■ TASK DESCRIPTION
Filter these entries down to lines holding "computer".
BEGIN EXERCISE MATERIALS
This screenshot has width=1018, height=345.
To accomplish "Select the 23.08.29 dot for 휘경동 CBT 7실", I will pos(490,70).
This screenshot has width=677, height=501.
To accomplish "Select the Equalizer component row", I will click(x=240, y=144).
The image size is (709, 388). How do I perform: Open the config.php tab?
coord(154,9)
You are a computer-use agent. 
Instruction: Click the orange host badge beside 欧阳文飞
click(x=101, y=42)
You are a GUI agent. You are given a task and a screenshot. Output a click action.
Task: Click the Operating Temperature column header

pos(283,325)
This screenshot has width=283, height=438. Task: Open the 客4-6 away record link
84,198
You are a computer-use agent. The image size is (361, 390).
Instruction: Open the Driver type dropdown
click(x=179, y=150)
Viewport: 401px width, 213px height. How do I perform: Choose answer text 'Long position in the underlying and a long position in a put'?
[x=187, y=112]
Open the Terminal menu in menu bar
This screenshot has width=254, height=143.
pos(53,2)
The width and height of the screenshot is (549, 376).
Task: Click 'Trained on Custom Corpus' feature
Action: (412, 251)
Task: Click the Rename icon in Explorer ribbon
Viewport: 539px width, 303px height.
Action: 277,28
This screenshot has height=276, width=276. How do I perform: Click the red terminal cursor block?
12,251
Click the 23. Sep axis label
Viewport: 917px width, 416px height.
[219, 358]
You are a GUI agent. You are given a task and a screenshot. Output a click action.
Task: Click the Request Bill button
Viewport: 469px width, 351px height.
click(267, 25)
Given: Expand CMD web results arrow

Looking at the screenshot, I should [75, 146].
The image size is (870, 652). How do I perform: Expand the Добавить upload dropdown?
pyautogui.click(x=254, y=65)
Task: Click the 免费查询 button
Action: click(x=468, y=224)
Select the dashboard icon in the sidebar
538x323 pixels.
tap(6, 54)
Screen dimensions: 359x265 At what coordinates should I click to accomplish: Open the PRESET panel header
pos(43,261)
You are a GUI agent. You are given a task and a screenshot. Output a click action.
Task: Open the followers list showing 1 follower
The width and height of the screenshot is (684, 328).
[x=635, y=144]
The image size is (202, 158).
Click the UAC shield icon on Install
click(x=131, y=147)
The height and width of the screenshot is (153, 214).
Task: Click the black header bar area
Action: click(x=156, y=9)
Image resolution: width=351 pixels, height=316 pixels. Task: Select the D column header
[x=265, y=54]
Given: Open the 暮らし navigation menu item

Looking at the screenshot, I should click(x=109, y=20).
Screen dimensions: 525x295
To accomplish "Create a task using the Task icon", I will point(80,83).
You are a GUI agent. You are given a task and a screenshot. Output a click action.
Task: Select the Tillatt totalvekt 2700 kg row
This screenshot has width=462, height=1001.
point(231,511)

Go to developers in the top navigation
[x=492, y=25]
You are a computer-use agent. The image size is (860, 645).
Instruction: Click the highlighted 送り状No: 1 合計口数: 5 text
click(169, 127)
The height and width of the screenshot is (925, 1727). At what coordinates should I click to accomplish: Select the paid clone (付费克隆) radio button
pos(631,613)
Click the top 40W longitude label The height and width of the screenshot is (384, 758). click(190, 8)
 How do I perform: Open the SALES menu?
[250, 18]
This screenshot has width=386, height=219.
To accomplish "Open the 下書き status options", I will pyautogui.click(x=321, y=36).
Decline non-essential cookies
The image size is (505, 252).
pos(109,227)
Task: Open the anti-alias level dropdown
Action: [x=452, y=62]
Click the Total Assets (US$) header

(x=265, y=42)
END EXERCISE MATERIALS
■ OUTPUT
You are a computer-use agent. 
You are a computer-use agent. The image size is (361, 390).
You are a computer-use agent. The image size is (860, 645).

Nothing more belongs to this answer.